August 3, 2021 /s/ Kelly C. Janzen
  Kelly C. Janzen
  Senior Vice President and Chief Financial Officer
 




EXHIBIT 32.1
 
BLUELINX HOLDINGS INC.
CERTIFICATION PURSUANT TO
18 U.S.C. SECTION 1350
AS ADOPTED PURSUANT TO
SECTION 906 OF THE SARBANES-OXLEY ACT OF 2002
 
In connection with the quarterly report of BlueLinx Holdings Inc. (the “Company”) on Form 10-Q for the period ending July 3, 2021, as filed with the United States Securities and Exchange Commission on the date hereof (the “Report”), I, Dwight Gibson, Chief Executive Officer of the Company, do hereby certify, pursuant to 18 U.S.C. 1350, as adopted pursuant to Section 906 of the Sarbanes-Oxley Act of 2002, that:
 
(1)The Report fully complies with the requirements of Section 13(a) or 15(d) of the Securities Exchange Act of 1934, as amended; and
(2)The information contained in the Report fairly presents, in all material respects, the financial condition and results of operations of the Company.
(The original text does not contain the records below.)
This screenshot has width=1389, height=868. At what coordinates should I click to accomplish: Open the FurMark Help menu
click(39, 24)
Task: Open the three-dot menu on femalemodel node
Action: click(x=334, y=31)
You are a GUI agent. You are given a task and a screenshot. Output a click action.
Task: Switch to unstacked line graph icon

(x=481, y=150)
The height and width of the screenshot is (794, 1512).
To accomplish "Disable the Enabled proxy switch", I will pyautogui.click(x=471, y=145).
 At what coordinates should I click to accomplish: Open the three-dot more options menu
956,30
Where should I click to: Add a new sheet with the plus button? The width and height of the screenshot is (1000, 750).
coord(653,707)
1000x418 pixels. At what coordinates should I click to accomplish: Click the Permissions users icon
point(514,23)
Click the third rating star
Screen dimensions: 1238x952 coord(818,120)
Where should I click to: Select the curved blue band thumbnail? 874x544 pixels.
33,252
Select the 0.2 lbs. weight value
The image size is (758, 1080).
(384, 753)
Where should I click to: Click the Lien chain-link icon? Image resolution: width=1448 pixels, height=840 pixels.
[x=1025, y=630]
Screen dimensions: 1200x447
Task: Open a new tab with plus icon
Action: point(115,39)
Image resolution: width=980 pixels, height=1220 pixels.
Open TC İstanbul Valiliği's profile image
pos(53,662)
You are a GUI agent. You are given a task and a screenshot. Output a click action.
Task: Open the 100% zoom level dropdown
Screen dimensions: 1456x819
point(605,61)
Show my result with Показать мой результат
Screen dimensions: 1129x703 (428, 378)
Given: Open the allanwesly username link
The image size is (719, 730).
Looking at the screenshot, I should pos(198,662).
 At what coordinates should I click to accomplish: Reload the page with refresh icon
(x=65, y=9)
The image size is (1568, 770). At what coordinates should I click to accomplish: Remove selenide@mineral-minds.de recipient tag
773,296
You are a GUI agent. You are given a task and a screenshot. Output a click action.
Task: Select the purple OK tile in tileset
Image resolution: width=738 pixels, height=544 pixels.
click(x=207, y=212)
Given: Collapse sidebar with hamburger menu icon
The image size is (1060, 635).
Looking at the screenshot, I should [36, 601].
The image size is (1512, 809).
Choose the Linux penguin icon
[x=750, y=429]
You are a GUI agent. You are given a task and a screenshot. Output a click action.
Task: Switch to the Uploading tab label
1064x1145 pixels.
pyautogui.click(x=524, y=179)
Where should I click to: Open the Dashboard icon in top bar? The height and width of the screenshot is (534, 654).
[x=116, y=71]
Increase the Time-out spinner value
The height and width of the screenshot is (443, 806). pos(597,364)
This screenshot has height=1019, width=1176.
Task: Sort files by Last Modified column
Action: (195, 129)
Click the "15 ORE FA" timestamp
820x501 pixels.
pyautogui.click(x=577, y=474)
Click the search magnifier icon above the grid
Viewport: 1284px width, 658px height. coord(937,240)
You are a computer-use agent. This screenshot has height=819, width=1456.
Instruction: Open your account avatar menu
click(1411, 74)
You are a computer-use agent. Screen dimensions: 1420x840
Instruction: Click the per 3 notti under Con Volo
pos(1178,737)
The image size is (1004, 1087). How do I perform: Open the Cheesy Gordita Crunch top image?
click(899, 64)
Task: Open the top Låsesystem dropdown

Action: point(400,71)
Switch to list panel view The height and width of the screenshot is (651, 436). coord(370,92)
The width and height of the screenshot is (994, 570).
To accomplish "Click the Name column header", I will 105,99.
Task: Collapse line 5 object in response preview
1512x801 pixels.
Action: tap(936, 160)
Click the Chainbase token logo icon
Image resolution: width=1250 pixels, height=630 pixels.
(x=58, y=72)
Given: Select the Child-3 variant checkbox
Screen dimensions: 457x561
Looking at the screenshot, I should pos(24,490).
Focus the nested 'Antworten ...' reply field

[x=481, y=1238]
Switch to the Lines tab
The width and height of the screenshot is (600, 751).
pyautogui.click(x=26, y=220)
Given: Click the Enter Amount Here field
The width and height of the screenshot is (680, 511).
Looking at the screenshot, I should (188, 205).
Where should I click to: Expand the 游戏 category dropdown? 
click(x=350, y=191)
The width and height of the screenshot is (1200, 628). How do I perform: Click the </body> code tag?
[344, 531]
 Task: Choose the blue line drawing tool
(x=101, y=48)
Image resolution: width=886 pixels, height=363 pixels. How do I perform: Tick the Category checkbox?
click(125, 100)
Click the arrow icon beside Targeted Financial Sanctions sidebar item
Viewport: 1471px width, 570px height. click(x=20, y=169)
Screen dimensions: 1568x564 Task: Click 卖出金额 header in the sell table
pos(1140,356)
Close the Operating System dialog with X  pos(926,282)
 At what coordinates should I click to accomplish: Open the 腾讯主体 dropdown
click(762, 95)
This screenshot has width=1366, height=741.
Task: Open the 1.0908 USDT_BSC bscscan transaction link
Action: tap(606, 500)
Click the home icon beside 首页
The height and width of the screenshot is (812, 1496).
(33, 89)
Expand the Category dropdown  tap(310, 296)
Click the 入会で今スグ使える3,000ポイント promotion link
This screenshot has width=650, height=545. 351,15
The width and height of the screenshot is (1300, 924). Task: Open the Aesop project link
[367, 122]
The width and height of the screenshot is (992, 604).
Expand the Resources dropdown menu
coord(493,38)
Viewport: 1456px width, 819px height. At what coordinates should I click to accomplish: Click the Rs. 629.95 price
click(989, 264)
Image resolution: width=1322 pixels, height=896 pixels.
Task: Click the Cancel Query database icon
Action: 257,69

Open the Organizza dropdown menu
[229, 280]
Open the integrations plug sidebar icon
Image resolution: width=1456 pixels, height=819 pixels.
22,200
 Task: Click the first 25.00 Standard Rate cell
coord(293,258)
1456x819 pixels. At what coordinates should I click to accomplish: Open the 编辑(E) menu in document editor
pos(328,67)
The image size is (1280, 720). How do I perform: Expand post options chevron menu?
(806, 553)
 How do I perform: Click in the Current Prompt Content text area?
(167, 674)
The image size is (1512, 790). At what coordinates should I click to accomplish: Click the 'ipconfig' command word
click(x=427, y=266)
August 3, 2021 /s/ Dwight Gibson
  Dwight Gibson
  President and Chief Executive Officer
 



EXHIBIT 32.2
 
BLUELINX HOLDINGS INC.
CERTIFICATION PURSUANT TO
18 U.S.C. SECTION 1350
AS ADOPTED PURSUANT TO
SECTION 906 OF THE SARBANES-OXLEY ACT OF 2002
 
In connection with the quarterly report of BlueLinx Holdings Inc. (the “Company”) on Form 10-Q for the period ending July 3, 2021, as filed with the United States Securities and Exchange Commission on the date hereof (the “Report”), I, Kelly C. Janzen, Senior Vice President and Chief Financial Officer of the Company, do hereby certify, pursuant to 18 U.S.C. 1350, as adopted pursuant to Section 906 of the Sarbanes-Oxley Act of 2002, that:
 
(1)The Report fully complies with the requirements of Section 13(a) or 15(d) of the Securities Exchange Act of 1934, as amended; and
(2)The information contained in the Report fairly presents, in all material respects, the financial condition and results of operations of the Company.